Robust Learning from Multiple Experts
In the tranditional supervised settings, each instance is associated with only one label, which is known as the accurate label. In our setting, the true label is unknown. Instead, we may have several labels provided by different experts. However, these labels may contain a lot of noise. For instance, a casual user may give random label for every instance. A malicious user may deliberately produce wrong labels. Unfortunately, we don't have any prior knowledge regarding the experts and thus have no way to 'filter out' those troublemaker. A simple and naive strategy would be take the majority vote and use it as the true label. However, when those troublemakers dominate the vote, we cannot expect the model to learn accurately. Therefore, this line of research explores more sophisticated method for
- Learning the ground truth label for each instance.

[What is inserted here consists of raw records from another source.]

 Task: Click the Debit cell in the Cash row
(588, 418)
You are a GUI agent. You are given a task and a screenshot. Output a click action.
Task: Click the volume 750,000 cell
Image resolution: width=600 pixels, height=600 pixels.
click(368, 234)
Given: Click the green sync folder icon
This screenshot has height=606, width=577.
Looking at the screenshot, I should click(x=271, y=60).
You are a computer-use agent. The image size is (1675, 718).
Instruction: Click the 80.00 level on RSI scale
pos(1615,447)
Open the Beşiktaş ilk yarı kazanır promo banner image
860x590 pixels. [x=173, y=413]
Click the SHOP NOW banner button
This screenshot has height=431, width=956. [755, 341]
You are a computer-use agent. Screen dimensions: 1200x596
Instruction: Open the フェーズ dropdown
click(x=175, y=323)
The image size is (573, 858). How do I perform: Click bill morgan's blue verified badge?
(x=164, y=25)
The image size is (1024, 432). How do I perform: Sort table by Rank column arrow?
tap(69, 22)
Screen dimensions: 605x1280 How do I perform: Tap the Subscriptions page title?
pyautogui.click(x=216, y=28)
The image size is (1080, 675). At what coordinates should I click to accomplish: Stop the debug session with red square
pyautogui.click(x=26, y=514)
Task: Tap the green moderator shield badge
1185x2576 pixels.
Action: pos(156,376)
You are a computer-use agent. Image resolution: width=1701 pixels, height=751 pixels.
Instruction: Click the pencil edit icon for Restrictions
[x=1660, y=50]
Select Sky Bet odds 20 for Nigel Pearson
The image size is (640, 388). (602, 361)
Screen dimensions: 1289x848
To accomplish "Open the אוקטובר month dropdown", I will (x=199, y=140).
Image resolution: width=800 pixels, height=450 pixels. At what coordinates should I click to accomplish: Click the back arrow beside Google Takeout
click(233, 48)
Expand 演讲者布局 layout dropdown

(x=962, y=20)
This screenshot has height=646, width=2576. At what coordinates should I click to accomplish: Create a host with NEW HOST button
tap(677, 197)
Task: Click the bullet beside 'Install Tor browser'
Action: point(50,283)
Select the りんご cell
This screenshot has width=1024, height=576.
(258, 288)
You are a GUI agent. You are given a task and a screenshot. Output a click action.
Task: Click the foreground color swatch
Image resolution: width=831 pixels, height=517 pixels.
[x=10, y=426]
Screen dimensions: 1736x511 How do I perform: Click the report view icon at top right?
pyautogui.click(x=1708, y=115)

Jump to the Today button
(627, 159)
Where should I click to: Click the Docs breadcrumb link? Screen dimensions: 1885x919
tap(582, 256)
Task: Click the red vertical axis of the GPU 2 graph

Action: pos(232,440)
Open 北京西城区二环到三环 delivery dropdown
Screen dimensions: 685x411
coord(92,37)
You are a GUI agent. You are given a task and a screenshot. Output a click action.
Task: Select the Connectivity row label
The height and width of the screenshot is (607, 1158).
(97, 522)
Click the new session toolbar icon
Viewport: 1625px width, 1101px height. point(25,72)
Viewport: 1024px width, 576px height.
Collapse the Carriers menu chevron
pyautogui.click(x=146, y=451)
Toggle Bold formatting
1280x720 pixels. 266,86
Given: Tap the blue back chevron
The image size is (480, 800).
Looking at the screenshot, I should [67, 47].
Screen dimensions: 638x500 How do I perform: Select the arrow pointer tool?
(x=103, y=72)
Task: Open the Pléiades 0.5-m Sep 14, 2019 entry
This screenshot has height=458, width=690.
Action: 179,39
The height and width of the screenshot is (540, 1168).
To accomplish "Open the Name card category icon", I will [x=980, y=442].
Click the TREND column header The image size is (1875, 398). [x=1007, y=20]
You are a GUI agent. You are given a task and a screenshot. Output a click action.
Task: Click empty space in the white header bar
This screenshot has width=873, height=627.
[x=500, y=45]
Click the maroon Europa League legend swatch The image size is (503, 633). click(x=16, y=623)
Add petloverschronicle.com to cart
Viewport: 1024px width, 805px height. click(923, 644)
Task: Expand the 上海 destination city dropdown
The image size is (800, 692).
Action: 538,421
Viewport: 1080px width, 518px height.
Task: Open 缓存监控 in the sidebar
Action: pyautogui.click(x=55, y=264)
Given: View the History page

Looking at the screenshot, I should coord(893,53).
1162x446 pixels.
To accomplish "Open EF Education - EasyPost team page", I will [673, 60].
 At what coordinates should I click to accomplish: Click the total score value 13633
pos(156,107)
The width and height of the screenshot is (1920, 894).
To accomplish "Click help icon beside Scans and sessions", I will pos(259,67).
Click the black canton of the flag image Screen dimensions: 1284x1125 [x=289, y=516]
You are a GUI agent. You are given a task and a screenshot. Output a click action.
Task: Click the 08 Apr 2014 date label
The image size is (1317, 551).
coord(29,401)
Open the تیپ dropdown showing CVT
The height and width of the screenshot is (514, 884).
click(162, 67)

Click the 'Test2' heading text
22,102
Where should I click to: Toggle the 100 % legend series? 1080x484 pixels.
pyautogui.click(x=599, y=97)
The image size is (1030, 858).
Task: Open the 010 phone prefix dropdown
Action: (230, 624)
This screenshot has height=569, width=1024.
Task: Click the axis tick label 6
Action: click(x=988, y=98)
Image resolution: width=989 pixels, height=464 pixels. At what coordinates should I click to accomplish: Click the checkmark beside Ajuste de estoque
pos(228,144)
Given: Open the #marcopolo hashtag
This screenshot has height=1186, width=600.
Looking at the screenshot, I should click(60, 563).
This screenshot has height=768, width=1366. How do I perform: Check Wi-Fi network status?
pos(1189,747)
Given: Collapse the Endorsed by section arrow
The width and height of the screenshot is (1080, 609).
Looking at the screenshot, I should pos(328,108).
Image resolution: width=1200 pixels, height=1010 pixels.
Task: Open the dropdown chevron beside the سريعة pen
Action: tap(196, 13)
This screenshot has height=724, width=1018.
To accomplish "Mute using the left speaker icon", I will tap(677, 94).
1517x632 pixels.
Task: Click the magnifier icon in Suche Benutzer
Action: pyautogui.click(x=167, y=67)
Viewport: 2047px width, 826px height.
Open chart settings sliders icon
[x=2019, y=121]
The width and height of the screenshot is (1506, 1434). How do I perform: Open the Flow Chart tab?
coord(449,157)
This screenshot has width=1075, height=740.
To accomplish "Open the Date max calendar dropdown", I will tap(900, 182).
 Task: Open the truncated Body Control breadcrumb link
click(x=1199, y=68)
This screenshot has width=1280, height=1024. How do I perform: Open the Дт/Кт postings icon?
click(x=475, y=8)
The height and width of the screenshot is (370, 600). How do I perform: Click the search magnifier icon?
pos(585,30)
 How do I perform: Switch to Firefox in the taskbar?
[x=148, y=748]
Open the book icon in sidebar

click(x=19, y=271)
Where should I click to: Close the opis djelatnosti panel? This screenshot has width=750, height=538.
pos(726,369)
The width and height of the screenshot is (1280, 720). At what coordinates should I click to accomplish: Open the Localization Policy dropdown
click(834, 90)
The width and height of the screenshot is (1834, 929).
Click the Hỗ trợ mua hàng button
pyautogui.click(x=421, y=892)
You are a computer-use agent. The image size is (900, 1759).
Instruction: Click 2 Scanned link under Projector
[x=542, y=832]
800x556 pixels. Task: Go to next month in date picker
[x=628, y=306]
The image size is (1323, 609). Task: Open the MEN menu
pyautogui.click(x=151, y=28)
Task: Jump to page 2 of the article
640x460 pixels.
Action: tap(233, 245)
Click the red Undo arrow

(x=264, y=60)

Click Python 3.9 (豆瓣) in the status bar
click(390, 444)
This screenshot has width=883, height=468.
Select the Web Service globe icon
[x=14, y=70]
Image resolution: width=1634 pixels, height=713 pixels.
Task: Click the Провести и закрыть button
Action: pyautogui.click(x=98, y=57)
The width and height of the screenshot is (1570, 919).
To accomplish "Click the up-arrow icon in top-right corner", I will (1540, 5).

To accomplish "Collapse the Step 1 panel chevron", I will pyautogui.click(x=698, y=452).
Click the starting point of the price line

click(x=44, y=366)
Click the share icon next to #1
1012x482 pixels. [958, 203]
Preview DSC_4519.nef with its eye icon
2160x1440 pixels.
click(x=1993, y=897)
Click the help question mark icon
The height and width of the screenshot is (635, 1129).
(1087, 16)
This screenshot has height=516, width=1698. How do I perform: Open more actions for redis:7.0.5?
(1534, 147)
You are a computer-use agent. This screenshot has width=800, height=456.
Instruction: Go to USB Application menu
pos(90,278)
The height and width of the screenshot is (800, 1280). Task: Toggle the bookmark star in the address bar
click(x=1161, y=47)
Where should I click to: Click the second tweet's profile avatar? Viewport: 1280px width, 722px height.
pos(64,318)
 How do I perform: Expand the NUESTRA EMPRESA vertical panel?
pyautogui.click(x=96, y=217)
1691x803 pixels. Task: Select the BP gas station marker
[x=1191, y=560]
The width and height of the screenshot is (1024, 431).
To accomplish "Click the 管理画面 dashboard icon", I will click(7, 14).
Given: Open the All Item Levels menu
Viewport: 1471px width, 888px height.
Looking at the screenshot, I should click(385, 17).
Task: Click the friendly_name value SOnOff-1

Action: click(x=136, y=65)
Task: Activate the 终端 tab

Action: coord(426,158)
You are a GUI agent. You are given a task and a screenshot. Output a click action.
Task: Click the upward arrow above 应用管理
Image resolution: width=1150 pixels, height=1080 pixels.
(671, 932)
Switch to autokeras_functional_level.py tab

- Learning a classifier/regressor that generalizes well on unseen instances.
- Learning a expertise model for each expert.
The result of this work can be adapted to many applications in practice, e.g. sensor network, satellite localization.
Researcher: Huang Xiao
Topic of Interests
- Learning from multiple experts
- Developing a crowdsourcing platform
Demonstration
We show a 2-D demonstration on how to combine multiple experts knowledge to obtain a latent ground truth.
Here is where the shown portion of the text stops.